165 000 Krebserkrankungen - eine Zahl wie ein Auftrag
165 000 Krebserkrankungen allein in diesem Jahr wären vermeidbar — eine Zahl, die zuerst aufschrecken lässt und dann ins Grübeln bringt. Ist nicht alles irgendwie vermeidbar, was in seinem Zustandekommen punktgenau gar nicht nachvollzogen werden kann?
Wer an Krebs erkrankt, ist oft genug nicht nur völlig niedergeschlagen, sondern auch tief verzweifelt mit der Frage beschäftigt: warum ich? Was genau habe ich falsch gemacht? Und oft genug gibt es darauf auch keine Antwort.
Vor drei Jahren hatte das eine Aufsehen erregende Studie gleichsam bestätigt: In der hieß es, dass zufällige Mutationen („bad luck“) den größten Beitrag zur Entwicklung von Krebserkrankungen leisten und häufig wichtiger seien als erbliche oder externe Umweltfaktoren. Der Schluss der Forscher seinerzeit: Früher erkennen ist wichtiger als aktive Versuche der Verhinderung.
Aber das ist eben nicht die ganze Wahrheit. Die Internationale Agentur für Krebsforschung hat jene Studie schon damals sofort heftig kritisiert, weil der Zufall durchaus eine Rolle spielen könne, vieles aber eben doch durch externe Faktoren beeinflusst sei. Ist das eine gute Nachricht? Durchaus, zumal jetzt drei Studien des Deutschen Krebsforschungszentrums nachweisen, wie effektiv eine ausgesprochene Vermeidungsstrategie potenziell künftiger Krebspatienten sein kann.

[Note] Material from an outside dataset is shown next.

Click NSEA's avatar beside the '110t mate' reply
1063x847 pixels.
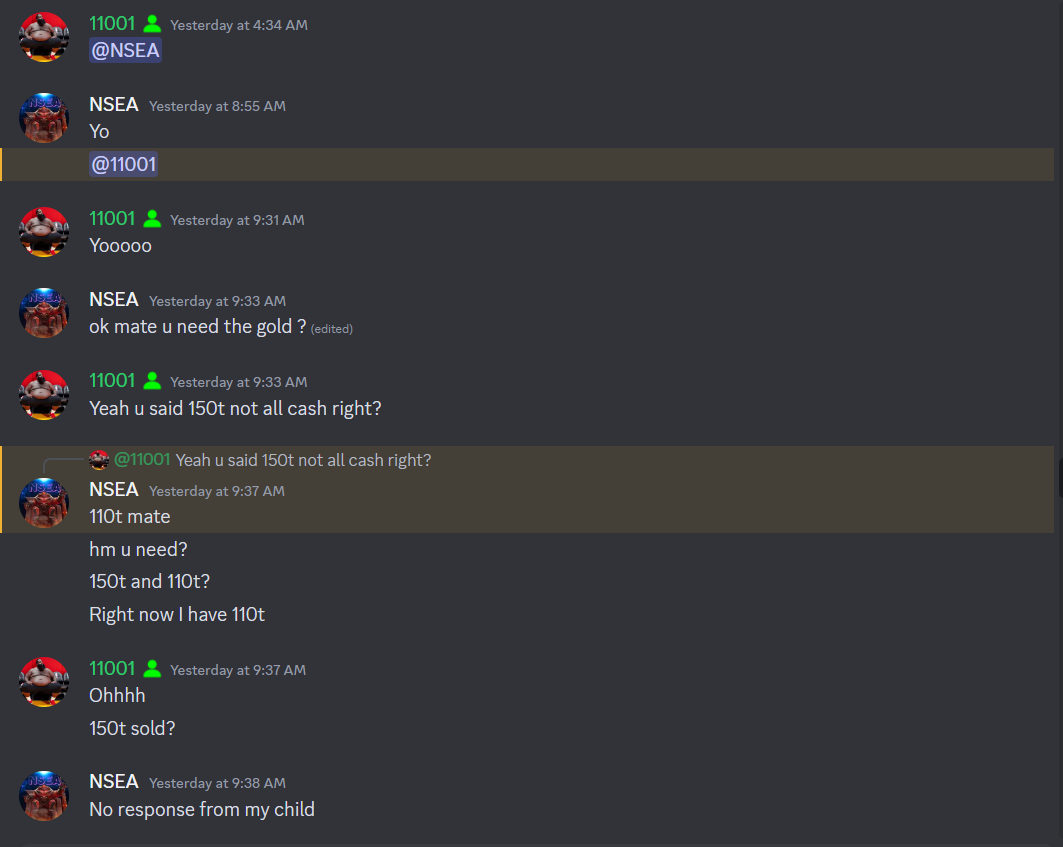pyautogui.click(x=44, y=503)
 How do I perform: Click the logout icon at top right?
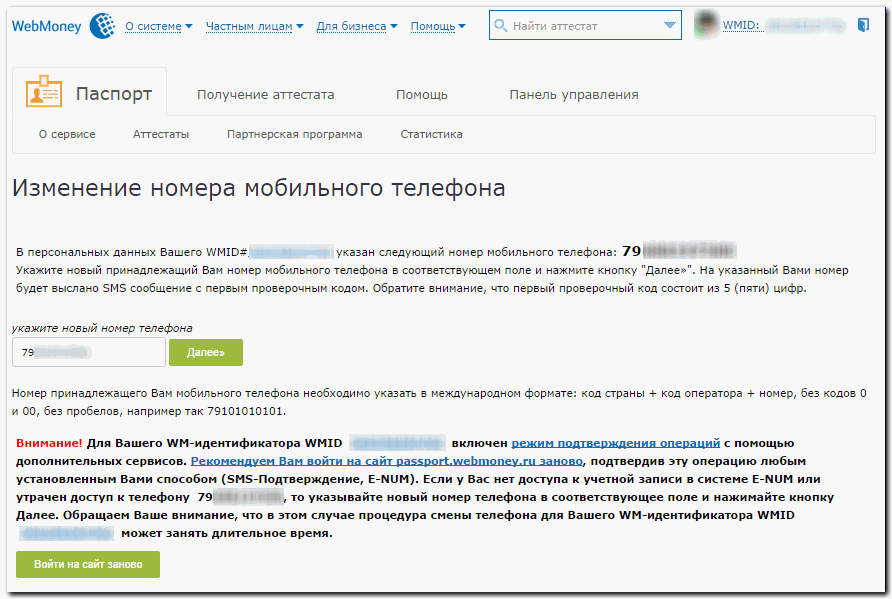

Dass die Forscher mit dieser plakativen Zahl ins Rennen gehen, ist weniger wissenschaftlich seriös als vielmehr der Versuch, unsere völlig unverständliche gesellschaftliche Nachlässigkeit bei Themen wie Übergewicht, Rauchen, Trinken, Sonnen, Feinstaub- und anderen Umweltbelastungen zu brandmarken. Und es ist zugleich der Auftrag, einen neuen Gesellschaftsvertrag zu schließen, in dem Politik nicht mehr jene schützt oder gar fördert, die von diesen — verharmlosend gesprochen — Lastern der Menschheit profitieren. Was der Einzelne am Ende dann daraus macht, bleibt ihm freilich selbst überlassen.